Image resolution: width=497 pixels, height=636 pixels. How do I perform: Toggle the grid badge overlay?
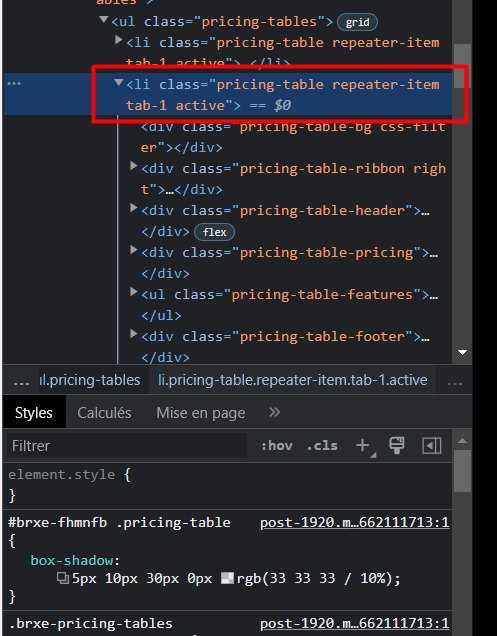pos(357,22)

====================

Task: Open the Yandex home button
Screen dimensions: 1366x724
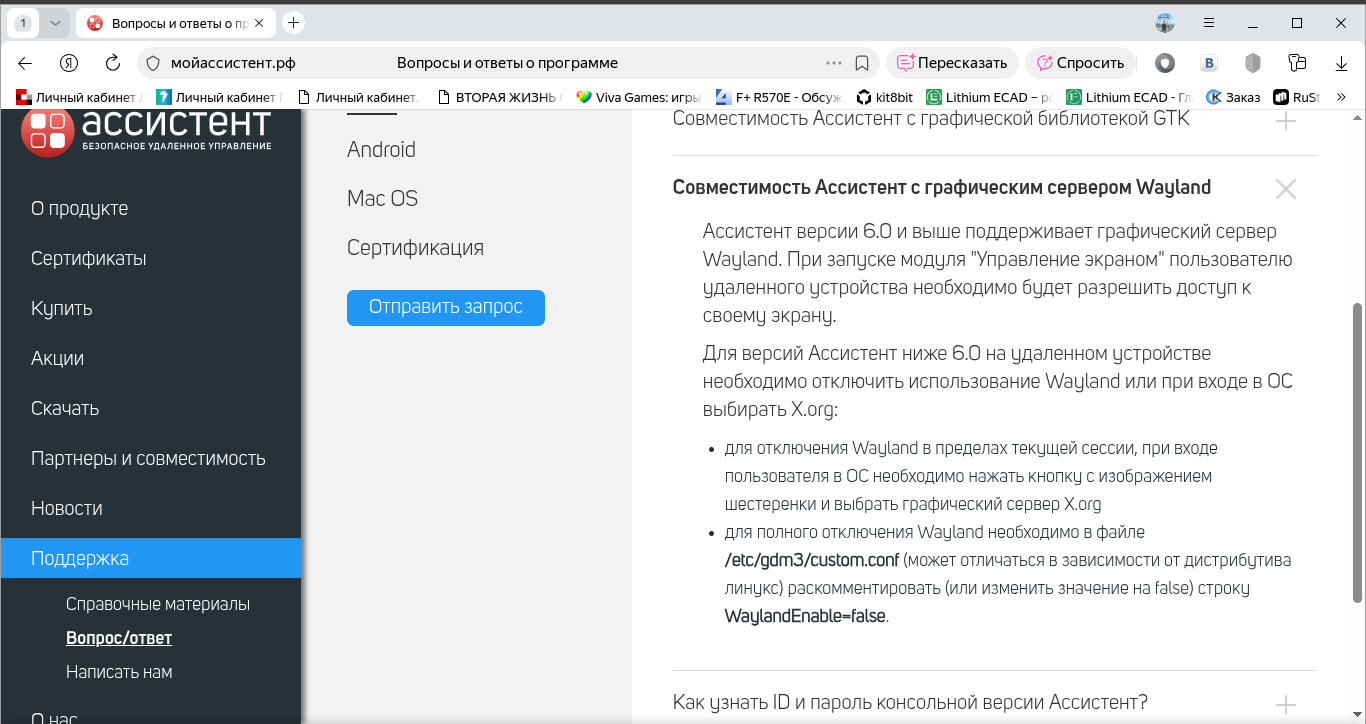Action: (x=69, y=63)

====================

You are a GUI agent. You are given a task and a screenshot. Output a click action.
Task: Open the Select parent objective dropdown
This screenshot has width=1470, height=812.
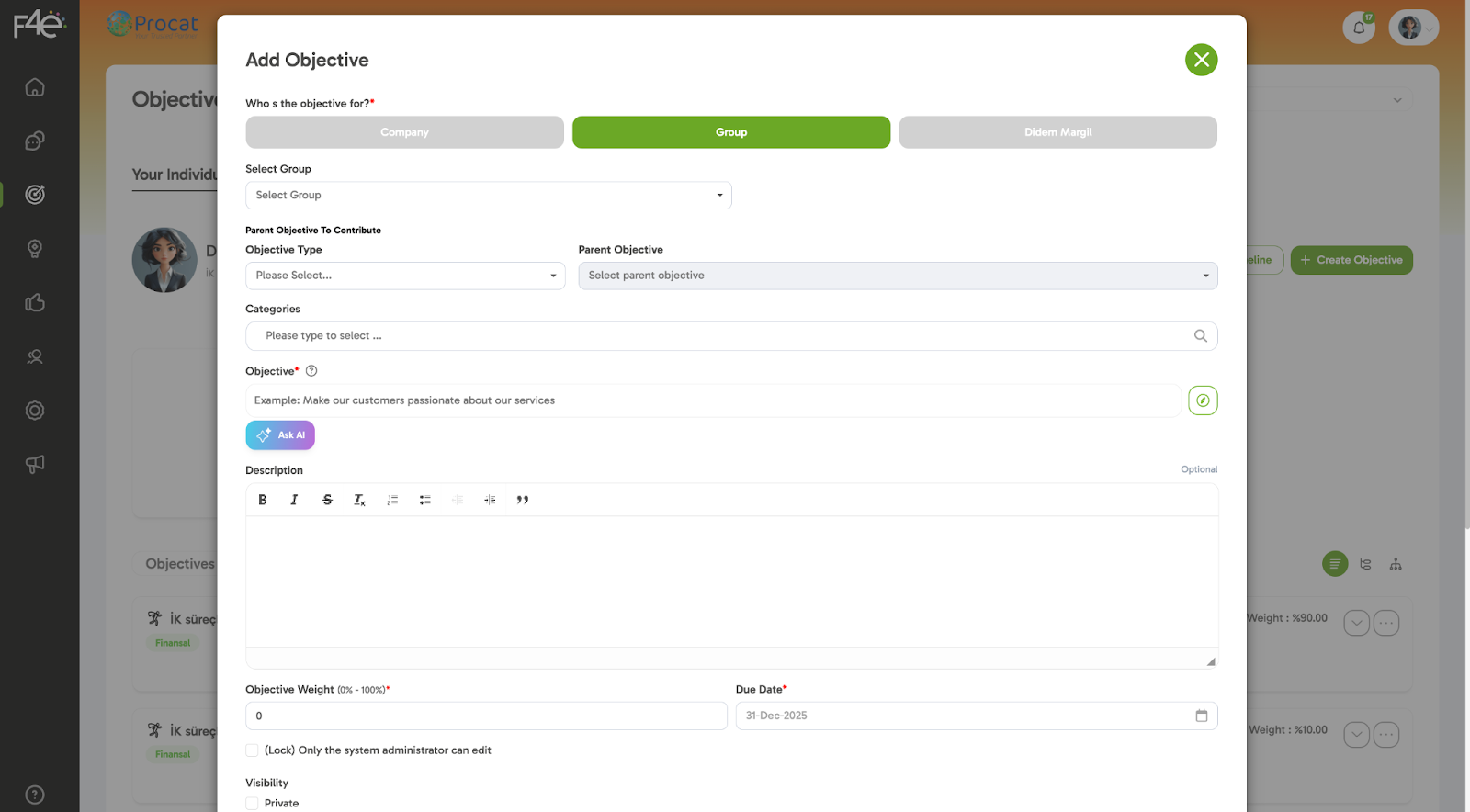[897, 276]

====================

▸ ACTIVITY
Only the lines holding the word "Open" belong in the answer; copy them from the listing above.

▸ ANSWER FOR THIS EXERCISE
Task: Open the Yandex home button
Task: Open the Select parent objective dropdown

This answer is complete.